Task directions: After finding the line with "Image resolution: width=1080" in the entries below, retype exactly each line from there through the line with "Click the payment", including that final line.

Supplied data:
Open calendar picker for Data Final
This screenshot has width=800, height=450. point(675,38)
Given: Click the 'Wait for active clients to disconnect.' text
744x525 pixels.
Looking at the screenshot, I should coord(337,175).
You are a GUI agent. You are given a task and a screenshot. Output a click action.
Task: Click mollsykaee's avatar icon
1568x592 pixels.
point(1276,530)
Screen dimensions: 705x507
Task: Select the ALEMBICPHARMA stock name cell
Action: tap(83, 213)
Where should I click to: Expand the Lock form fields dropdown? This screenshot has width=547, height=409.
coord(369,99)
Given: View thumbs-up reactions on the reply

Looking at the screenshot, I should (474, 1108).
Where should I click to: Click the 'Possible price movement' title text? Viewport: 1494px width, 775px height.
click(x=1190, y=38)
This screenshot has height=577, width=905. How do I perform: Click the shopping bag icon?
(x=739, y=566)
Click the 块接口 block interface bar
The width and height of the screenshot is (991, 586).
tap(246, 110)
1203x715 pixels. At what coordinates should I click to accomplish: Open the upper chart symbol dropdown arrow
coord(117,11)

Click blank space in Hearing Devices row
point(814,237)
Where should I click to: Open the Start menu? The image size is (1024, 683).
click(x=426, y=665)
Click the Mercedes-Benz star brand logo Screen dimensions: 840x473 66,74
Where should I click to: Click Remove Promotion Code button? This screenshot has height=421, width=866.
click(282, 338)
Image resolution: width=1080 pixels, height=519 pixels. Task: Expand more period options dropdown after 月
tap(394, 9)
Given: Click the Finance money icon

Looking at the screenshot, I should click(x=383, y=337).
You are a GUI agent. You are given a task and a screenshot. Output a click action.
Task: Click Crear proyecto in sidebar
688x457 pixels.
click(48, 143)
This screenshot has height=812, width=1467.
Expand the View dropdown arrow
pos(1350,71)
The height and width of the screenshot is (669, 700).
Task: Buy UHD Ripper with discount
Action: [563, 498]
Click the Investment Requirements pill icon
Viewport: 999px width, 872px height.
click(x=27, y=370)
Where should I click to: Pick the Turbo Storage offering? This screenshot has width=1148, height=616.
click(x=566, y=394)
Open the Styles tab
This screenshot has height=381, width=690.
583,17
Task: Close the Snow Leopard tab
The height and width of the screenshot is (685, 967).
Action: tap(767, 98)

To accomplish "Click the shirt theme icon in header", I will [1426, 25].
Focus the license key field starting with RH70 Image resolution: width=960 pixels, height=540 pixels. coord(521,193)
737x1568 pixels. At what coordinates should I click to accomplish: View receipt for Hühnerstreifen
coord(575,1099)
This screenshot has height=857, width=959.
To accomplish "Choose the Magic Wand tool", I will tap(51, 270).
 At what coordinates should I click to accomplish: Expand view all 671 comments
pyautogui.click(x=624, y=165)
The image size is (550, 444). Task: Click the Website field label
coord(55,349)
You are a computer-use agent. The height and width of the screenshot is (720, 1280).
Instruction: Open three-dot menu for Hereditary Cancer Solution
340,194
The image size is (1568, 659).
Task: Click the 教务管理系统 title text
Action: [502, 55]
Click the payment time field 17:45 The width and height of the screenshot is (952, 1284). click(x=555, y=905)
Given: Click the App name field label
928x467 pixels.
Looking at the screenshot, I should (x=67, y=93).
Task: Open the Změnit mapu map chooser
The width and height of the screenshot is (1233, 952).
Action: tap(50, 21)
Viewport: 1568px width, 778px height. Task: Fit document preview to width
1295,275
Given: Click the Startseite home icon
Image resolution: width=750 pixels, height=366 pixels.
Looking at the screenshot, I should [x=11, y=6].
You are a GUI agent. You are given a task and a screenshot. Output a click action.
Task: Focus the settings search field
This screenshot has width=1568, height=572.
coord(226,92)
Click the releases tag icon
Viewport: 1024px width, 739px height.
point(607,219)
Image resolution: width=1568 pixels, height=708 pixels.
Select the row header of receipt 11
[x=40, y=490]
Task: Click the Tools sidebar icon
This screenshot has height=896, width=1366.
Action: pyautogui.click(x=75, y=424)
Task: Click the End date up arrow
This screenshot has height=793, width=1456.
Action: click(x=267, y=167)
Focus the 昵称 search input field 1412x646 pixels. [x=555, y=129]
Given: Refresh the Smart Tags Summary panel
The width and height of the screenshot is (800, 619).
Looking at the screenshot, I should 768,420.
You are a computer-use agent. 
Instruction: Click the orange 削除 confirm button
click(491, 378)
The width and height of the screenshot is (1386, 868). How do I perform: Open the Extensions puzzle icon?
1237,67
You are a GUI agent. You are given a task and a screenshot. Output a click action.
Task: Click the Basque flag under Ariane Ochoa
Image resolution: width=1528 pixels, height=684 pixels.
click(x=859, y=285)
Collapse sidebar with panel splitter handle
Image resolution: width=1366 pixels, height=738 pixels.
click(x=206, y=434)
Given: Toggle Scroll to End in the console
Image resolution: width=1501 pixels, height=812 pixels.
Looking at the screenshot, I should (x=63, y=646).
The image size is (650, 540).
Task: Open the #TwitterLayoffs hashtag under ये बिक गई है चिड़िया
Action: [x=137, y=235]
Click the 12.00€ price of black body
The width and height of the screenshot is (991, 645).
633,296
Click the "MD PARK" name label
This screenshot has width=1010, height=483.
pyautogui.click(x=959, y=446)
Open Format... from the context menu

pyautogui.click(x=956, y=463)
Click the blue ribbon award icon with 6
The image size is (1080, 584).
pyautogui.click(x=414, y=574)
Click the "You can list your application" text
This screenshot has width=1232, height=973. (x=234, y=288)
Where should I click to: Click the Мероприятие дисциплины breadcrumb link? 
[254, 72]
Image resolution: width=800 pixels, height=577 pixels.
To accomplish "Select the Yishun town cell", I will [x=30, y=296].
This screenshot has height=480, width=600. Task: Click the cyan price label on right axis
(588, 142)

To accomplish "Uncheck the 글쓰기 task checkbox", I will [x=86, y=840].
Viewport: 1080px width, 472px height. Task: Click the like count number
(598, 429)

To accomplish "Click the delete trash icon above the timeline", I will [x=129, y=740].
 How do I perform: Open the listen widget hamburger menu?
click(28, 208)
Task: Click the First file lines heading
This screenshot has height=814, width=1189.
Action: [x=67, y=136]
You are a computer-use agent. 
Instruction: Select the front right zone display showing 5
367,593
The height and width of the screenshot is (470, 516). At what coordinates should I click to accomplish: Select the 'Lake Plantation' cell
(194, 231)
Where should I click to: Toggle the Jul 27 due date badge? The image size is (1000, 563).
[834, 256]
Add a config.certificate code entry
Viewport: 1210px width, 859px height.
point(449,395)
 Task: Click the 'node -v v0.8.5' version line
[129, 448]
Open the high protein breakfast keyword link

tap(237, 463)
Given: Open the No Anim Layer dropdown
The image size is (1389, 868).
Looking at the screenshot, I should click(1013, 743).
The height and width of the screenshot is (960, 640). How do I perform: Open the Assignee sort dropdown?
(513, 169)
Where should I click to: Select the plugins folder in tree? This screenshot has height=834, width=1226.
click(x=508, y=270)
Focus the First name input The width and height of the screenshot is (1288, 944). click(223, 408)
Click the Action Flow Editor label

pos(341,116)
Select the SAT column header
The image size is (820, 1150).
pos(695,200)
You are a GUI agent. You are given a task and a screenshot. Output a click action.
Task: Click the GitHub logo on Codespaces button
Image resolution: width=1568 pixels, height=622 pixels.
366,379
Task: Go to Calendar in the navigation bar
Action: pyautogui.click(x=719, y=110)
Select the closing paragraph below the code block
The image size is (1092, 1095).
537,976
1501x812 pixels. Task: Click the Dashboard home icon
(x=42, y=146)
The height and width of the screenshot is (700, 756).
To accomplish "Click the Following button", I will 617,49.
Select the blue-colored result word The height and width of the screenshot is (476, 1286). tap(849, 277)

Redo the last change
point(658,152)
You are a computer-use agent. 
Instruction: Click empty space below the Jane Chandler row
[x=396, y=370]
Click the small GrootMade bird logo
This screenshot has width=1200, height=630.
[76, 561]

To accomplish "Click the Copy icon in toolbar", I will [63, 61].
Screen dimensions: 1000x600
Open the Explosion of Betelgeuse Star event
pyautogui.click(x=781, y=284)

Output of the exercise:
Image resolution: width=1080 pixels, height=519 pixels. Task: Expand more period options dropdown after 月
tap(394, 9)
Given: Click the Finance money icon

Looking at the screenshot, I should click(x=383, y=337).
You are a GUI agent. You are given a task and a screenshot. Output a click action.
Task: Click Crear proyecto in sidebar
688x457 pixels.
click(48, 143)
This screenshot has height=812, width=1467.
Expand the View dropdown arrow
pos(1350,71)
The height and width of the screenshot is (669, 700).
Task: Buy UHD Ripper with discount
Action: [563, 498]
Click the Investment Requirements pill icon
Viewport: 999px width, 872px height.
click(x=27, y=370)
Where should I click to: Pick the Turbo Storage offering? This screenshot has width=1148, height=616.
click(x=566, y=394)
Open the Styles tab
This screenshot has height=381, width=690.
583,17
Task: Close the Snow Leopard tab
The height and width of the screenshot is (685, 967).
Action: tap(767, 98)

To accomplish "Click the shirt theme icon in header", I will [1426, 25].
Focus the license key field starting with RH70 Image resolution: width=960 pixels, height=540 pixels. coord(521,193)
737x1568 pixels. At what coordinates should I click to accomplish: View receipt for Hühnerstreifen
coord(575,1099)
This screenshot has height=857, width=959.
To accomplish "Choose the Magic Wand tool", I will tap(51, 270).
 At what coordinates should I click to accomplish: Expand view all 671 comments
pyautogui.click(x=624, y=165)
The image size is (550, 444). Task: Click the Website field label
coord(55,349)
You are a computer-use agent. The height and width of the screenshot is (720, 1280).
Instruction: Open three-dot menu for Hereditary Cancer Solution
340,194
The image size is (1568, 659).
Task: Click the 教务管理系统 title text
Action: [502, 55]
Click the payment time field 17:45 The width and height of the screenshot is (952, 1284). click(x=555, y=905)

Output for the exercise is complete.